Task statement: What you give back should be exactly the lines from the one with "Task: Open the" through the end of the data, without the pictures.

Material to process:
========

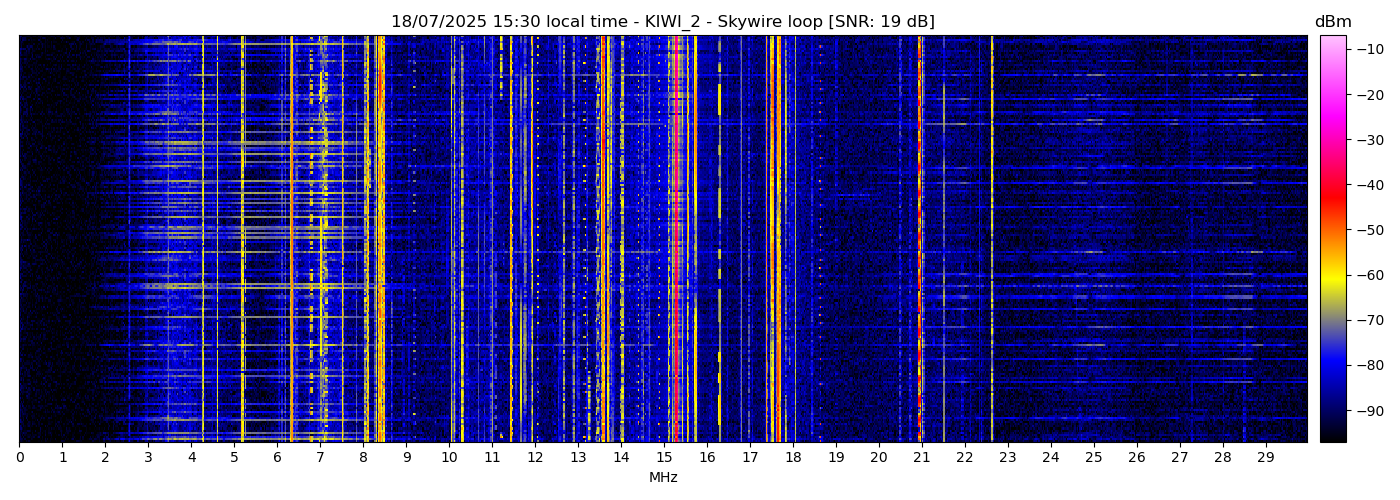Click the orange signal band near 8.4 MHz
This screenshot has width=1400, height=500.
[381, 240]
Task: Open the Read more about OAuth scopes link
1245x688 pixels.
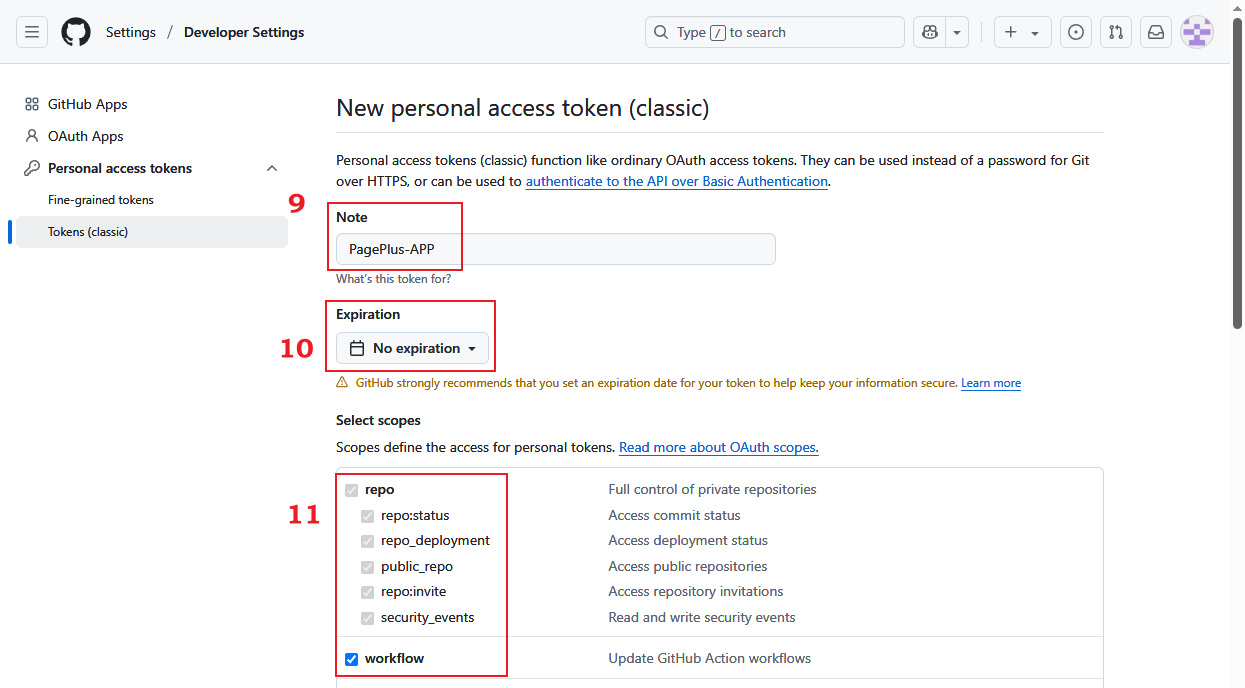Action: pyautogui.click(x=718, y=447)
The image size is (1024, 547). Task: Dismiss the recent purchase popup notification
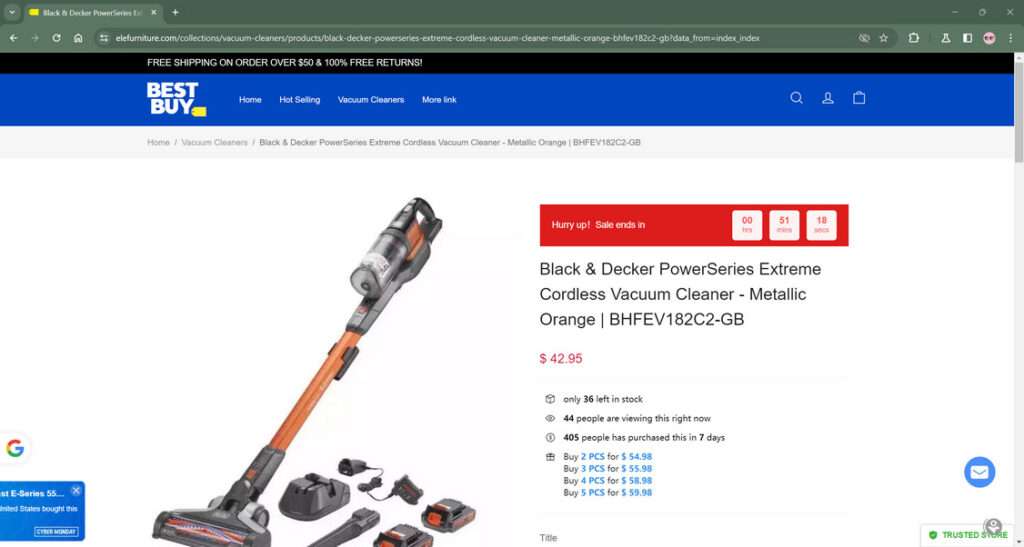[x=76, y=490]
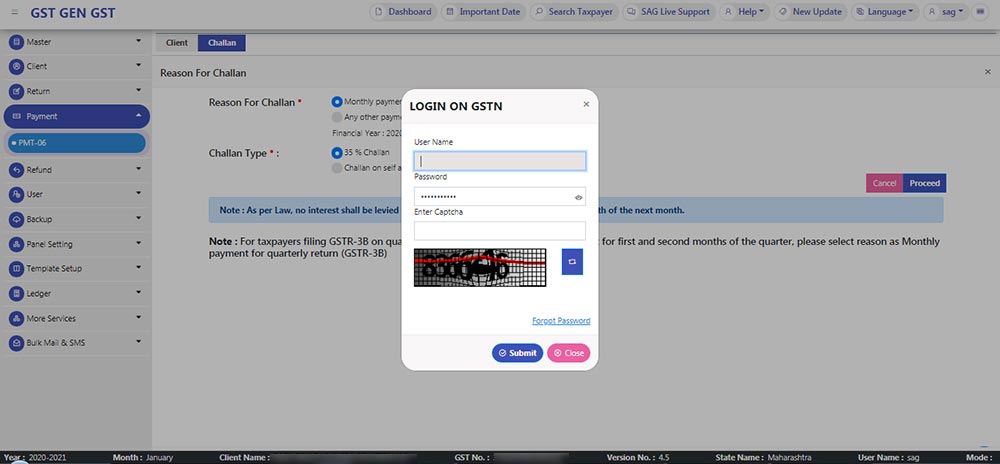Open Bulk Mail & SMS icon

click(x=16, y=343)
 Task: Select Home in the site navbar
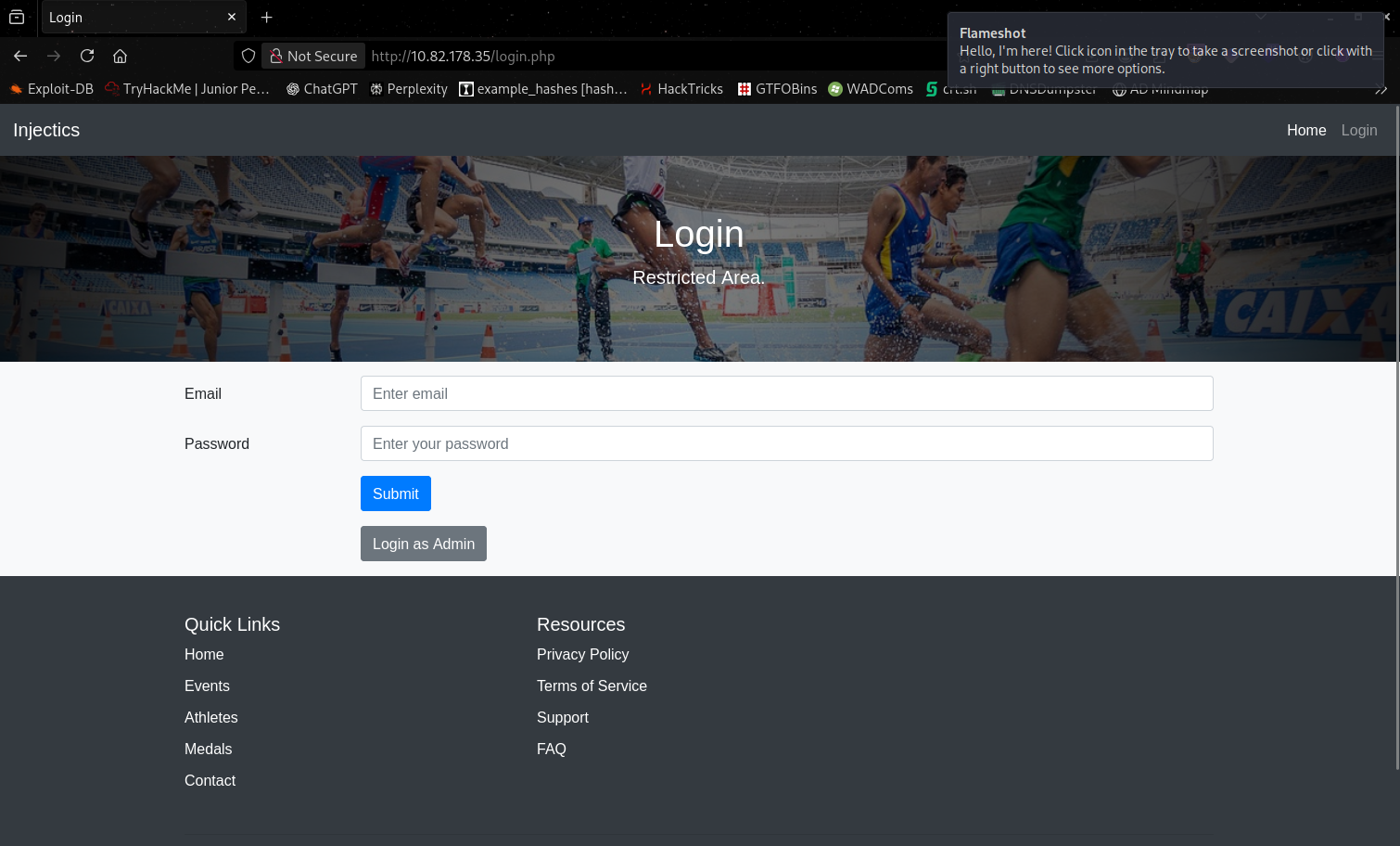tap(1305, 130)
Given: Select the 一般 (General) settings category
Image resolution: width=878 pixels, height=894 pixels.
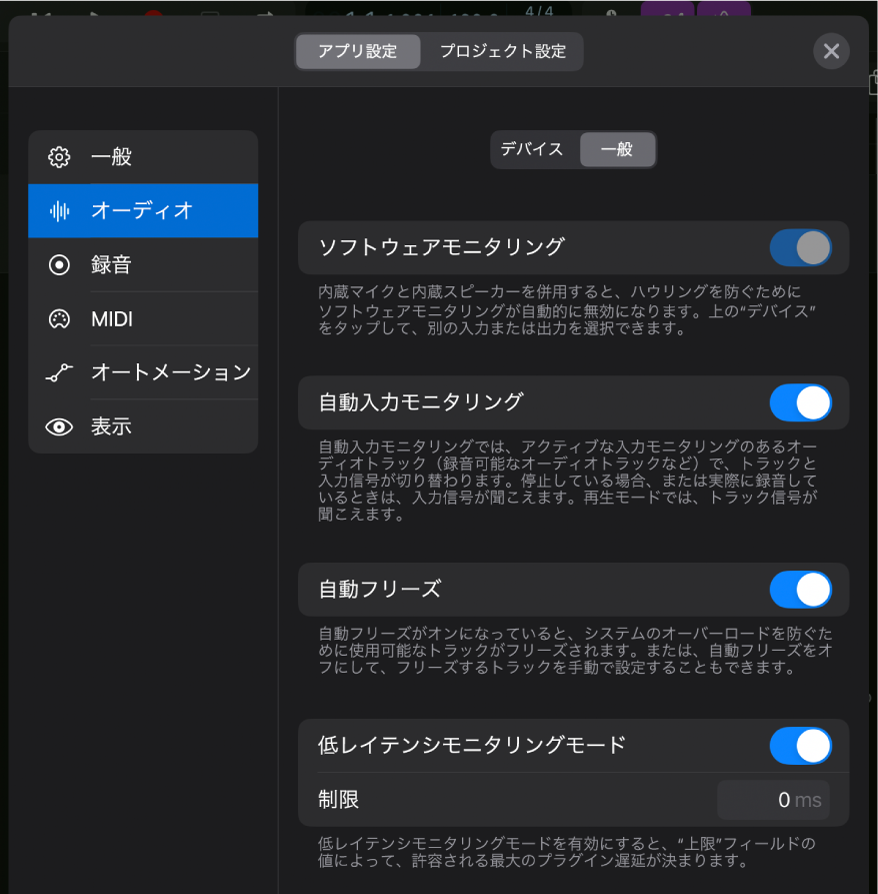Looking at the screenshot, I should (x=110, y=157).

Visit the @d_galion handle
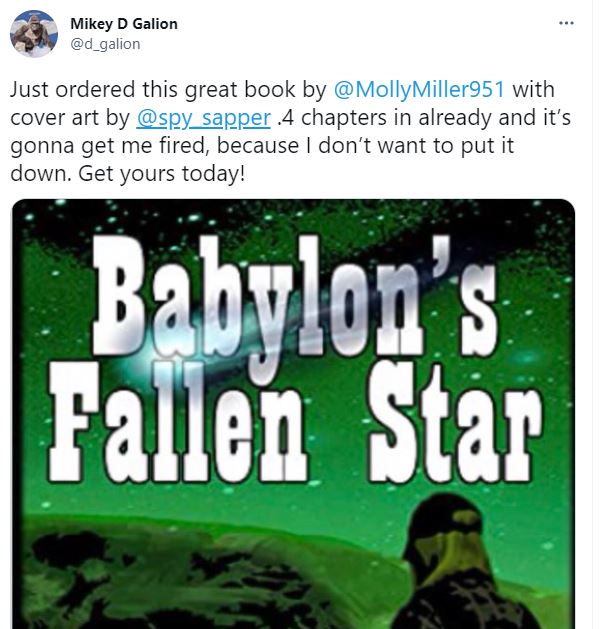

========

Worked solution:
Task: Open the Read more about OAuth scopes link
1245x688 pixels.
Action: pyautogui.click(x=718, y=447)
The image size is (1024, 547). Task: Dismiss the recent purchase popup notification
[x=76, y=490]
Open Bulk Mail & SMS icon

click(x=16, y=343)
 Task: Select Home in the site navbar
tap(1305, 130)
Given: Select the 一般 (General) settings category
Image resolution: width=878 pixels, height=894 pixels.
Looking at the screenshot, I should (x=110, y=157).

Visit the @d_galion handle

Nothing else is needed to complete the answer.